■ **Work instructions**: An exact reproduction of the records is required, with all images left out.
### Material shown
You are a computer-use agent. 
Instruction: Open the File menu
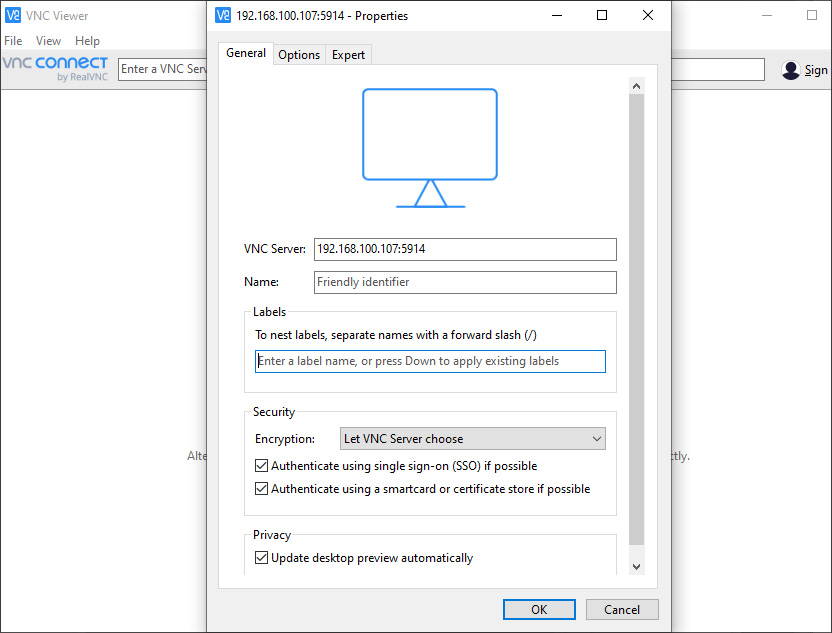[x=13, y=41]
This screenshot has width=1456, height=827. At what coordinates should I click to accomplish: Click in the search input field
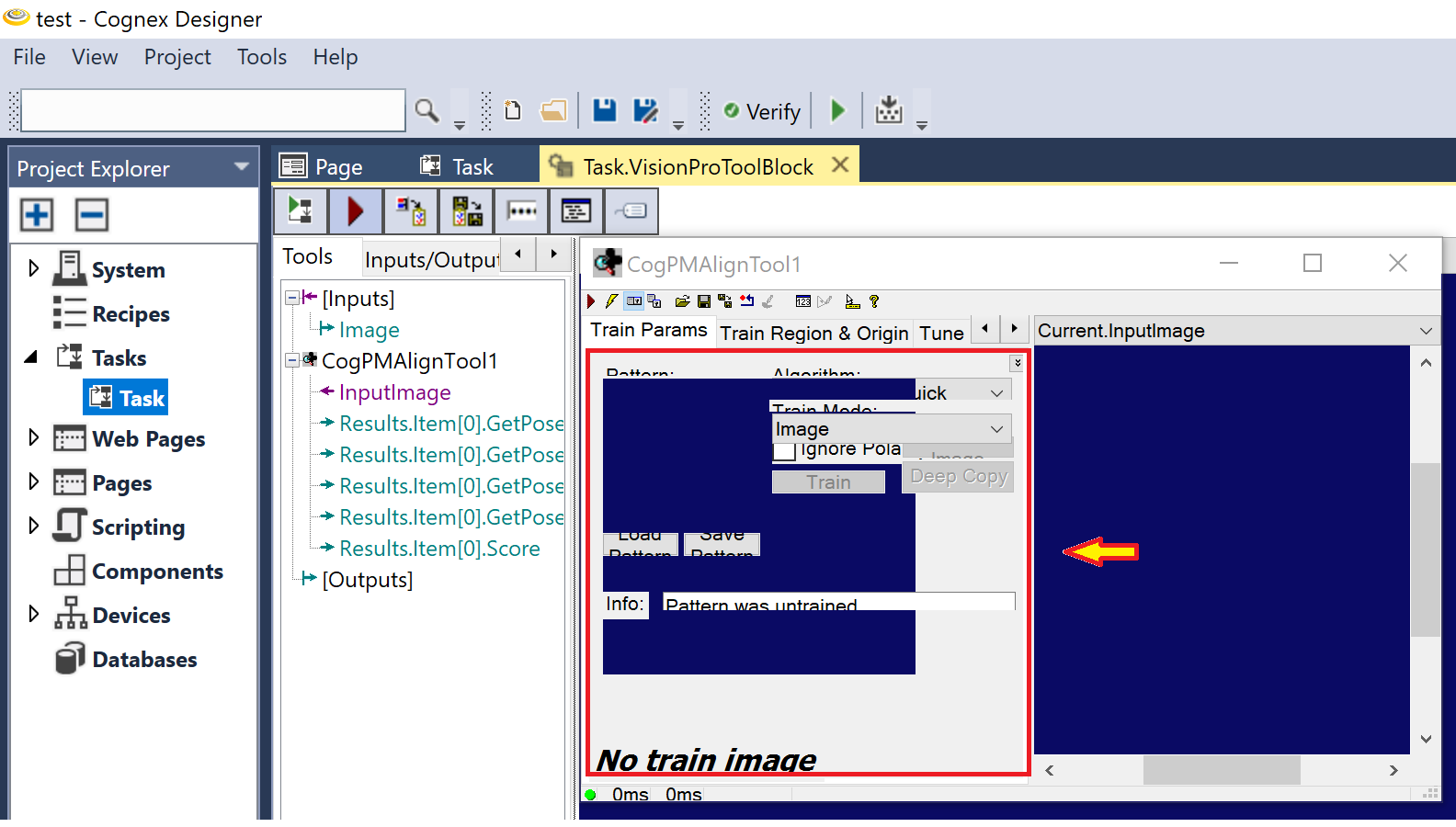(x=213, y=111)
######
■ **Response**:
You are a computer-use agent. 
Instruction: Open the File menu
[x=13, y=41]
This screenshot has width=1456, height=827. At what coordinates should I click to accomplish: Click in the search input field
(x=213, y=111)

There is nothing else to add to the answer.